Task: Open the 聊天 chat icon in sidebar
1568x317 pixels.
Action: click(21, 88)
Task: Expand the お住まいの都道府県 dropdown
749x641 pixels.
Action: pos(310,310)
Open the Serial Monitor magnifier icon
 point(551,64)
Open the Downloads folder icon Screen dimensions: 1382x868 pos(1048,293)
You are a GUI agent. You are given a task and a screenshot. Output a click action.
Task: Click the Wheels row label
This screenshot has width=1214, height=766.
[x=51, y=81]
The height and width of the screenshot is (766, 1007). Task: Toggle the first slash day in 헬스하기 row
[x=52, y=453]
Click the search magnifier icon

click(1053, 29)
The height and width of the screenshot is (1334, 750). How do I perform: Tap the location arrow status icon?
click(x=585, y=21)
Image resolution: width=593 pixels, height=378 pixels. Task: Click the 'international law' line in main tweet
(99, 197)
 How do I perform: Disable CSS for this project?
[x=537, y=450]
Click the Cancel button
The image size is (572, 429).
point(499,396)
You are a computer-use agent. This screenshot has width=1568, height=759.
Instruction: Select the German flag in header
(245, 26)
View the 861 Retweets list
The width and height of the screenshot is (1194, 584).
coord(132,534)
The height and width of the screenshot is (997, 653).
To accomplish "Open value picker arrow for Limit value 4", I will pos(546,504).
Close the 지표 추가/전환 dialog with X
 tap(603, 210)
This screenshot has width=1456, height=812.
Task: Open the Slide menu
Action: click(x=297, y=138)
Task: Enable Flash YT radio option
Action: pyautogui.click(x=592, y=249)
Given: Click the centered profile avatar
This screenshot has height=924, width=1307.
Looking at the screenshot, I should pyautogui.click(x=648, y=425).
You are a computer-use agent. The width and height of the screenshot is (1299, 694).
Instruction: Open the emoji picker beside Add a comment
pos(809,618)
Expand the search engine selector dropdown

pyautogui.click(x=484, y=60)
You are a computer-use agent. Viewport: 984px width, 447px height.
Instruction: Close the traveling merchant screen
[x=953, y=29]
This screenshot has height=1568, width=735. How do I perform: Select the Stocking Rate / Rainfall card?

--

Task requirements: Copy out the data shown above in full. Match it exactly.

Exercise output:
Task: Open the 聊天 chat icon in sidebar
1568x317 pixels.
Action: click(21, 88)
Task: Expand the お住まいの都道府県 dropdown
749x641 pixels.
Action: pos(310,310)
Open the Serial Monitor magnifier icon
 point(551,64)
Open the Downloads folder icon Screen dimensions: 1382x868 pos(1048,293)
You are a GUI agent. You are given a task and a screenshot. Output a click action.
Task: Click the Wheels row label
This screenshot has width=1214, height=766.
[x=51, y=81]
The height and width of the screenshot is (766, 1007). Task: Toggle the first slash day in 헬스하기 row
[x=52, y=453]
Click the search magnifier icon

click(1053, 29)
The height and width of the screenshot is (1334, 750). How do I perform: Tap the location arrow status icon?
click(x=585, y=21)
Image resolution: width=593 pixels, height=378 pixels. Task: Click the 'international law' line in main tweet
(99, 197)
 How do I perform: Disable CSS for this project?
[x=537, y=450]
Click the Cancel button
The image size is (572, 429).
point(499,396)
You are a computer-use agent. This screenshot has width=1568, height=759.
Instruction: Select the German flag in header
(245, 26)
View the 861 Retweets list
The width and height of the screenshot is (1194, 584).
coord(132,534)
The height and width of the screenshot is (997, 653).
To accomplish "Open value picker arrow for Limit value 4", I will pos(546,504).
Close the 지표 추가/전환 dialog with X
 tap(603, 210)
This screenshot has width=1456, height=812.
Task: Open the Slide menu
Action: click(x=297, y=138)
Task: Enable Flash YT radio option
Action: pyautogui.click(x=592, y=249)
Given: Click the centered profile avatar
This screenshot has height=924, width=1307.
Looking at the screenshot, I should pyautogui.click(x=648, y=425).
You are a computer-use agent. The width and height of the screenshot is (1299, 694).
Instruction: Open the emoji picker beside Add a comment
pos(809,618)
Expand the search engine selector dropdown

pyautogui.click(x=484, y=60)
You are a computer-use agent. Viewport: 984px width, 447px height.
Instruction: Close the traveling merchant screen
[x=953, y=29]
This screenshot has height=1568, width=735. How do I perform: Select the Stocking Rate / Rainfall card?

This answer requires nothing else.